The Track Edition takes some of the bits of the Nismo to position itself somewhere between the two. At £88,560, it retains the regular GT-R’s twin-turbo V6 and its 542bhp and 466lb ft outputs, and retains the regular interior, too, but it gets the Nismo’s suspension upgrades and some amendments to the body – not aerodynamic addenda, you understand, but it receives bonding on its body to supplement spot-welds, as the Nismo does, to stiffen the shell.
The suspension is pure GT-R Nismo, with three-stage adjustable Bilstein dampers, a hollow rear anti-roll bar, Nismo wishbone links at the front, and high-rigidity bolts to stiffen the suspension around the wheel hub. The idea behind all of that is greater wheel control and better stability, both in a straight line and during extreme cornering. There are Nismo-spec wheels and tyres, too.

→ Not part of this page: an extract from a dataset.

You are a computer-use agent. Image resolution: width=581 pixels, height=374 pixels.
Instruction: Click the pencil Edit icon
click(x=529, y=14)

All GT-Rs are ballistically fast both in a straight line and around corners – that’s pretty much the USP – but while the Track Edition does all that too, it also fills a worthwhile, hitherto unfilled slot in the line-up.
You don’t lose much over the regular GT-R – except having to part with more money. It gives very little, if anything, away to the base car in terms of comfort and everyday usability. The ride is, for a car of this ilk, acceptably pliant. And while the underlying ride might be a bit more unsettled than usual, it’s never harsh.
There’s a bit more tramlining over bad surfaces (of which, you’ll have noticed, there are quite a few in the UK) than I remember from my last outing in a road-going GT-R. But you can tell there’s really deft wheel control going on underneath you; real first-rate sort of stuff.
Perhaps the unsprung weight, thanks to the 20in Rays forged aluminium wheels, is reduced over that of the standard GT-R. It’s got that sort of light-on-its-feet feel, which is pretty impressive given that it’s a 1740kg car.